Pattern Recognition Problems in Genome Research

Gary D. Stormo

Dept. of Molecular, Cellular and Developmental Biology
Univ. of Colorado
Boulder, CO 80309, USA
e-mail: stormo@beagle.colorado.edu

The total amount of DNA and protein sequences continue to grow exponentially, and the various genome projects ensures that this will continue for some time. Much, perhaps most, of what we learn from those sequences will have to come from algorithms designed to extract the biologically important information from those sequences because traditional biochemical and genetic approaches cannot keep up with the data.
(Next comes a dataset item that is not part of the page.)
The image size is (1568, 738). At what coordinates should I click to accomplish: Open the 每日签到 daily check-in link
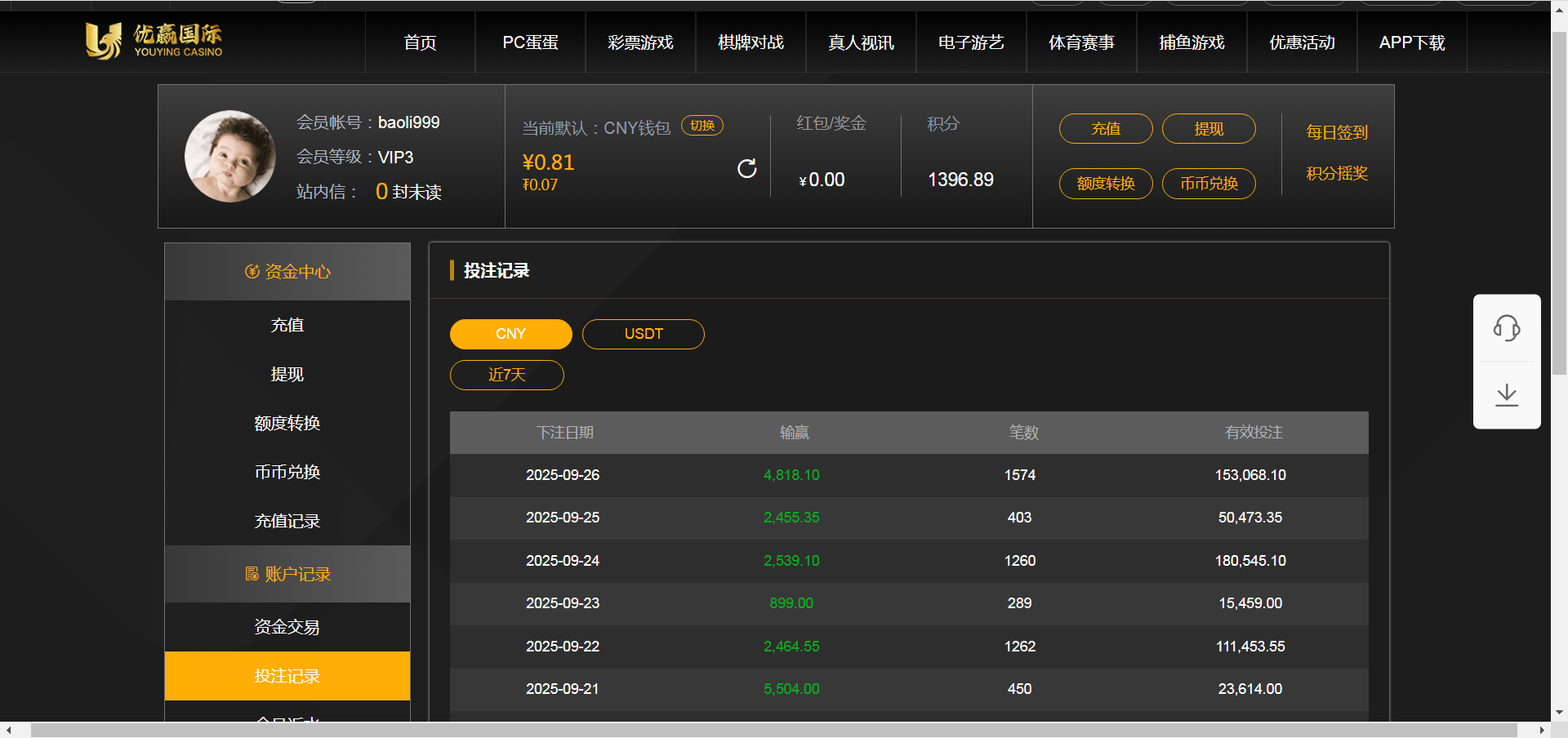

At the very least sequence analysis tools are essential to direct the experimentalists toward the most promising experiments.
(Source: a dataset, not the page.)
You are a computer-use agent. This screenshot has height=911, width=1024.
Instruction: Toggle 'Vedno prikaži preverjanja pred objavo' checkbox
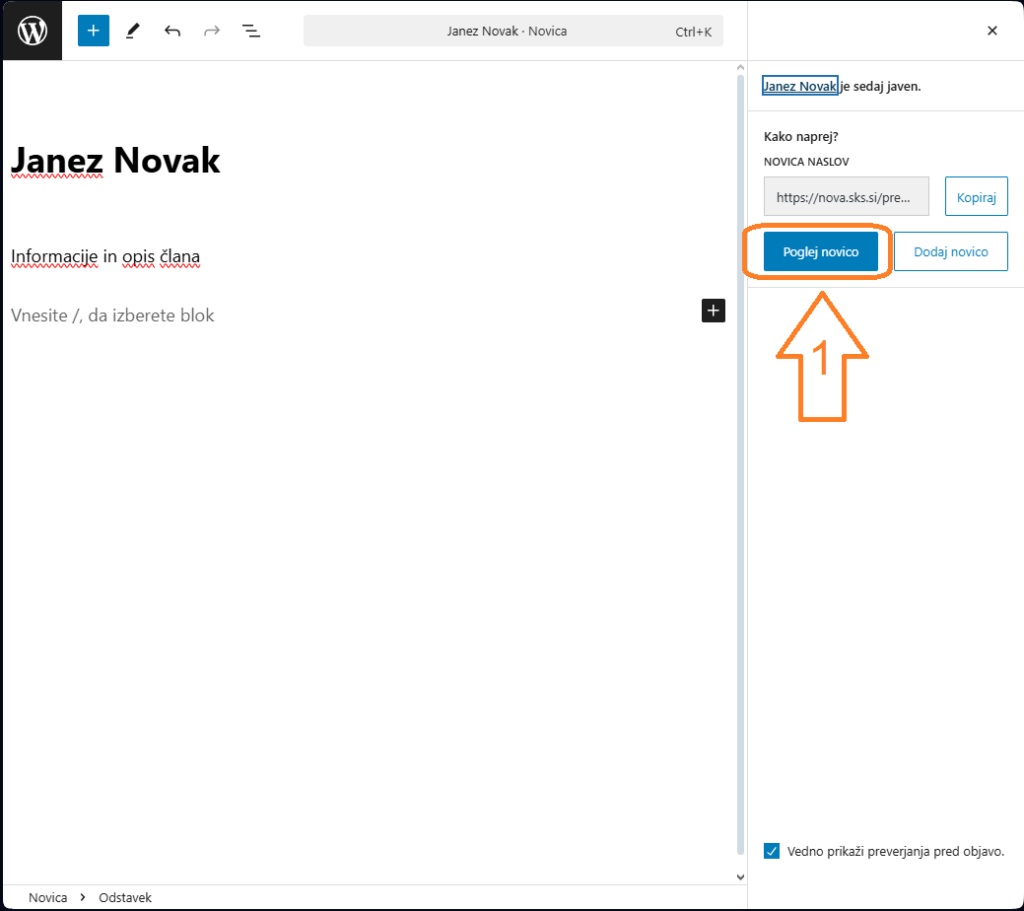coord(772,851)
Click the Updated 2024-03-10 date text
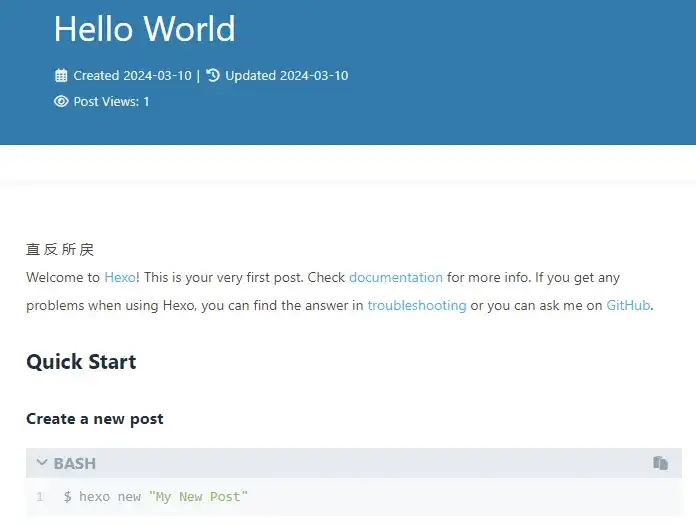The image size is (696, 524). click(x=286, y=76)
My talk will describe a couple of problems we have investigated for the last several years that involve the use of pattern recognition and classification algorithms on problems of identifying important functional domains in DNA and protein sequences. One of these problems is to find a common sequence "motif" in a collection of sequences that are known to have a common function. This is an example of a multiple sequence, local alignment problem and there can be a variety of criteria for the pattern that constitutes the ``motif'', including both sequence and structure components. We have examine a variety of methods including greedy algorithms, Expectation Maximization algorithms and neural networks. Another problem of interest to us is the classification of genomic DNA sequences into functional domains, such as coding and non-coding regions, based on a variety of statistical tests. We have developed an approach that utilizes dynamic programming to obtain optimal and near-optimal solutions given a weighting of the different types of evidence, and a neural network approach that finds the weighting which maximizes the reliability of the predictions. Other classification problems can be attacked with similar methods.